I have heard something like this before
"There is nothing new to be discovered in physics now. All that remains is more and more precise measurement." - Lord Kelvin, shortly before quantum mechanics and general relativity.
Despite my enthusiasm about recent upgrade announcements, there’s a part of me that wonders: who really cares about arrays these days? The announcements from IBM, HDS, NetApp and the inevitable EMC announcement later in the year just leave me cold. The storage array is nearly done as a technology: are we going to see much more …
That's going to be interesting, For synchronous replication we have got to have the two ( or more) storage devices at the same" data point" before we signal to the server that the data is on the media. The further you go, the longer it takes the signal to return from the remote unit that it is on the media - anyone got any ideas on how we we increase the speed of light?
This is a serious and possibly fatal weakness in VSAN strategies. Vendors seem to extoll the virtues of storage mashups without getting into the detail of achieving no single point of failure. That makes VSANs a retrograde step.
This is consistent with the new instance storage mentality, whereby a local SSD is used to boost performance n an instance. That approach abandons virtualization, since loss of a node can cause actual data loss, given the no repair mentality of CSPs. The result is that jobs are in essence running in a hosted services model rather than a true virtualization model.

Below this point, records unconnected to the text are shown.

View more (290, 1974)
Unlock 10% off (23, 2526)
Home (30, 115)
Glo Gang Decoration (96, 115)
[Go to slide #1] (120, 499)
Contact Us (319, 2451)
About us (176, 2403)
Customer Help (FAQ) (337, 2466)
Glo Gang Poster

VSAN advocates blithely assume that "flexibility" is good, but the concept ignores too many real world constraints. Power efficiency and cooling, efficient networking, and ease of management are all understood in traditional storage, while it's still hard to see any thought of this behind all the VSAN and SDN hype.
here is a diagram on how 3PAR does this(since 2009 anyway), I believe a few others do it too
http://www.techopsguys.com/wp-content/uploads/2012/12/3par-sync-longdistance-replication.png
pdf that talks about it
http://h20195.www2.hp.com/V2/GetPDF.aspx%2F4AA3-8318ENW.pdf
Synchronous replication over long distance?
But the techops link (diagram) clearly shows Synchronous on short distance only and Asynchronous (and periodic) for long distance.
Within the HP Technical white paper it says:
"...HP 3PAR Remote Copy can help limit these costs with our Synchronous Long Distance topology where data is replicated to a nearby data center in synchronous replication mode while simultaneously being replicated asynchronously with Periodic Asynchronous mode...".
Keywords: Synchronous for nearby and Asynchronous for long distance. A good feature to do both from a single source but certainly not Synchronous over long distance. Can we agree?